▶ **Problem statement**
Among the lines below, count those containing the word "Date". Give the number only.
============================================================
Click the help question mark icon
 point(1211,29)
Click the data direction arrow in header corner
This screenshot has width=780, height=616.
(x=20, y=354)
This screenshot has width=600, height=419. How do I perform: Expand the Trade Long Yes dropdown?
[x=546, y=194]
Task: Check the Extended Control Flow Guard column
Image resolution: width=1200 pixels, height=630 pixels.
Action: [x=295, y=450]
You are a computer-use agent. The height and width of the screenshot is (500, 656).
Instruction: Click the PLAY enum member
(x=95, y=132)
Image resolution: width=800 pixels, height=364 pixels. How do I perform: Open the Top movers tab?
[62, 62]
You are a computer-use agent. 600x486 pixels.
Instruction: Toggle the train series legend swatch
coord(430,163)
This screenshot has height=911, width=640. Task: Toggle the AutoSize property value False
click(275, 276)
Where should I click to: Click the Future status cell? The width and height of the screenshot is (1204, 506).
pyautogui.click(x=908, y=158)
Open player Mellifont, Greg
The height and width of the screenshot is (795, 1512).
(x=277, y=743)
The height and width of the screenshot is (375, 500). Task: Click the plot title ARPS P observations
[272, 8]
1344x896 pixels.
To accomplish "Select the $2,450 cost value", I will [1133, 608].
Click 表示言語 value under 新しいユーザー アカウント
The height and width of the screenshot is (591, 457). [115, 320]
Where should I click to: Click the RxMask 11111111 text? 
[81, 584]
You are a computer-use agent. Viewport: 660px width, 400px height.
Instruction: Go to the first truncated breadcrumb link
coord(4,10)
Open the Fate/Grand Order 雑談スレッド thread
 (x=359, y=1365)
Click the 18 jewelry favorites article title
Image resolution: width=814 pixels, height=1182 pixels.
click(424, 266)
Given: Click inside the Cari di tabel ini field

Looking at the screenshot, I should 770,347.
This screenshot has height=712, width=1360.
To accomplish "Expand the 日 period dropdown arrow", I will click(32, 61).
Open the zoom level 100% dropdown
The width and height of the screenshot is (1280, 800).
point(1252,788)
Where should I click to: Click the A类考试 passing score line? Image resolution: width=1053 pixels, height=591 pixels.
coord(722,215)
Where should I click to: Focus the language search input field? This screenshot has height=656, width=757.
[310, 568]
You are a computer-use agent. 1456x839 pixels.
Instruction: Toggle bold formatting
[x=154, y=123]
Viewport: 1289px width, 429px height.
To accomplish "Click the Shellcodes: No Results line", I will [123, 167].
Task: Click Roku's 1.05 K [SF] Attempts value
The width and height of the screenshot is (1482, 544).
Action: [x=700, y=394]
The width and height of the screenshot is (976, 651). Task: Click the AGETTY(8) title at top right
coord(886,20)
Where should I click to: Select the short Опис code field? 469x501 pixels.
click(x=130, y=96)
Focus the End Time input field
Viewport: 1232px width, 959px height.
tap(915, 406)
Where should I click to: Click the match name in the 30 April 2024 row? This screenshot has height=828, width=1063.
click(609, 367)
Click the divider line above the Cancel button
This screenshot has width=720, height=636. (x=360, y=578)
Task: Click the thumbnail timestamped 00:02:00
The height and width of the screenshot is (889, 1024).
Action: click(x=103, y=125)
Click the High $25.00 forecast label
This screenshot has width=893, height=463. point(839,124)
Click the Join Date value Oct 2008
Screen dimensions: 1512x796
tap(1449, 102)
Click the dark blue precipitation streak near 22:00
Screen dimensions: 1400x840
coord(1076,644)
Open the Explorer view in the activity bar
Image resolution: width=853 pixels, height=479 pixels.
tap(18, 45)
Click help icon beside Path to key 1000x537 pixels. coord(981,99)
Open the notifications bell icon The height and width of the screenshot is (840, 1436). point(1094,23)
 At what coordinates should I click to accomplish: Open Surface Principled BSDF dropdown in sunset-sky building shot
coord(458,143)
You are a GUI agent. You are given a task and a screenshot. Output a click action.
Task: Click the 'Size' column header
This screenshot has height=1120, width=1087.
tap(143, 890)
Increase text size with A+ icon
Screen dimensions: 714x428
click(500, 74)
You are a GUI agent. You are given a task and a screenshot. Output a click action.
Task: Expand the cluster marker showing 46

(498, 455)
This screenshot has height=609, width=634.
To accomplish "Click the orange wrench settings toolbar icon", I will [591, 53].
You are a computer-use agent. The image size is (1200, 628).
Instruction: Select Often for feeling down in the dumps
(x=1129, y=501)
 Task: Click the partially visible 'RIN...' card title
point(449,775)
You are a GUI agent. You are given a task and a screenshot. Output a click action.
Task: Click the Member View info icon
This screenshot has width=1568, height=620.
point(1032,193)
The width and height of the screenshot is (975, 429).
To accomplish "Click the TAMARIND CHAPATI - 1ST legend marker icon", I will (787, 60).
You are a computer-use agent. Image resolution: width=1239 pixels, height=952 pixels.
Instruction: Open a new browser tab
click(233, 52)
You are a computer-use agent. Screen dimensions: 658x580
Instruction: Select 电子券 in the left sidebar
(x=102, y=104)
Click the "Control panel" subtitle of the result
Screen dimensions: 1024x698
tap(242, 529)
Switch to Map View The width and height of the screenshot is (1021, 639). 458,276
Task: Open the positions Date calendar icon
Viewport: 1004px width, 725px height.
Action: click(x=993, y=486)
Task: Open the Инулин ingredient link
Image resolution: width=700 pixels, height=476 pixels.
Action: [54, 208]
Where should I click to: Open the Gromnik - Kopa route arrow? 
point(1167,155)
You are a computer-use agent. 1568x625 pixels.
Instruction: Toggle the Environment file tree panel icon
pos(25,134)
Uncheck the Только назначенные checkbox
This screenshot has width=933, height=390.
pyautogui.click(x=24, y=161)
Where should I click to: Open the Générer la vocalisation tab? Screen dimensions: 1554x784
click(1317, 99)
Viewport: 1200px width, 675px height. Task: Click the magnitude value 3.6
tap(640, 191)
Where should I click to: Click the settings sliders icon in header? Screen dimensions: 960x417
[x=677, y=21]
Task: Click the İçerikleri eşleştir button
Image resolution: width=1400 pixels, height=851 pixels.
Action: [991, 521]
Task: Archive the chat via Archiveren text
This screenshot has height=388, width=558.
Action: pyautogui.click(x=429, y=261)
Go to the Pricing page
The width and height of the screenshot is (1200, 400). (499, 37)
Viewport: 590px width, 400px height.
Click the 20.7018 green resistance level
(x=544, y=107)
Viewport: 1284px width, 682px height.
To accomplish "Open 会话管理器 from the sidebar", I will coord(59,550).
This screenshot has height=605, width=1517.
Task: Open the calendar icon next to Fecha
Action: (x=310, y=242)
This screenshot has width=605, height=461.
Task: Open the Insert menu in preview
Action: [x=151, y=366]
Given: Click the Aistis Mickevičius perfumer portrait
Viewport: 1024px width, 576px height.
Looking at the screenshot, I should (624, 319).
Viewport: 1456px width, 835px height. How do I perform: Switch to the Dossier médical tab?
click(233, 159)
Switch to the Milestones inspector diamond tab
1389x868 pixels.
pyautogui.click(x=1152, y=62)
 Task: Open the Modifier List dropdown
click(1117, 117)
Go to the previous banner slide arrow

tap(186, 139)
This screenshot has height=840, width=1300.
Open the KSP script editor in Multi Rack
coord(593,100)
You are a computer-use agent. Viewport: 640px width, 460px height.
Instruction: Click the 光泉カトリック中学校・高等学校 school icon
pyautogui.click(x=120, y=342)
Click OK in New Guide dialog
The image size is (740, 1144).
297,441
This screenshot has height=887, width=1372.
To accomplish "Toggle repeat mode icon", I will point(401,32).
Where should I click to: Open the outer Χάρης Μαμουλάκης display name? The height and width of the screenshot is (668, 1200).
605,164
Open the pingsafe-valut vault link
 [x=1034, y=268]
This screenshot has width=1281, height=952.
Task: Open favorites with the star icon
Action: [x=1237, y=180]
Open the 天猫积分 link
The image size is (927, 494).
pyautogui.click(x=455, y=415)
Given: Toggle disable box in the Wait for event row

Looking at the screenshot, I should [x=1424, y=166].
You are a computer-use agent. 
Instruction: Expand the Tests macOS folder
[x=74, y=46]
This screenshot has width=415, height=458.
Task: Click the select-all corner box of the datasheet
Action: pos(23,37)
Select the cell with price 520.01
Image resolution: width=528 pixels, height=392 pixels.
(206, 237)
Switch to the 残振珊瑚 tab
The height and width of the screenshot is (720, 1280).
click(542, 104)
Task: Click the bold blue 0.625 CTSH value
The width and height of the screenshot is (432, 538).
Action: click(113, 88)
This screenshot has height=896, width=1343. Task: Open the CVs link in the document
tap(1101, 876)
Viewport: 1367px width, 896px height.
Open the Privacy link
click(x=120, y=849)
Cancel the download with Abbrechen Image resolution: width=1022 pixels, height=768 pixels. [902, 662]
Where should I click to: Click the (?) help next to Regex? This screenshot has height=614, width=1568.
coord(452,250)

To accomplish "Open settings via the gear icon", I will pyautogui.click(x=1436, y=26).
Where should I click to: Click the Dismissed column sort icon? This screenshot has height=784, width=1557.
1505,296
============================================================
▶ **Task answer**
2